The implementation of this platform is part of the scientific collaboration between LORIA (D. Martinez, DR-CNRS) and CRAN (M. Boutayeb, PR-UL). The aim is to create a robotic camera system to study the behavior of insects in free flight.
Despite a miniaturized brain, insects are capable of sophisticated sensorimotor processing leading to aeronautical feats and extraordinary sensory capabilities. Insect flight remains mysterious on many points because current technology does not allow the study of insects in completely free flight. This platform aims to fill this gap by proposing the first suspended robot-laboratory operated by cables, capable of following and interacting with an insect free in its movements. The results obtained in 2020 on the tracking of an insect in free flight, published in a leading robotics journal [Acl.Ci.48], constitute a world first that has been widely covered in popular science publications and the general press (Le Monde, Les Échos, Le Point)
The platform, figure 31 and 32, consists of a small nacelle moving in a space of 6m x 4m x 3m. The nacelle is an open cube attached to cables taken from reels. Cameras for locating the insect and measuring flight characteristics are placed there, as well as an infrared illumination system, power supply, and teletransmission. The control law consists of actuating the reels, moving the nacelle, to ensure trajectory tracking. This cable laboratory poses multiple scientific and technological challenges.

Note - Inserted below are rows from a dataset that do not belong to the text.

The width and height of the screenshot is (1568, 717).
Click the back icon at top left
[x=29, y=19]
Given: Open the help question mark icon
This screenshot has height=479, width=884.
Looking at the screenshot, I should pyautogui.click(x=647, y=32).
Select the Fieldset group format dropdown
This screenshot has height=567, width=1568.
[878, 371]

Indeed, the dynamic behavior of the cage is described by complex and high-dimensional nonlinear differential equations with six degrees of freedom with very strong constraints on the cable tensions. The control law takes into account the constraints on the cable tension continuously over time, to both keep them taut and avoid their breakage, while ensuring trajectory tracking: that of the insect, unknown in advance. Given the complexity of the system and the limited number of sensors used, the control law must guarantee robustness with respect to uncertainties, transmission delays, and computation times.
The cable laboratory has aroused the interest of several research teams, in particular the Waves Flows Fluctuations team of the Physics Lab at ENS de Lyon. A collaboration has been initiated to study the flight of diurnal butterflies, with a view to a physical modeling of flows and turbulence. On the other hand, a thesis is in progress to apply Artificial Intelligence (AI) techniques to the control and modeling of the cable robot.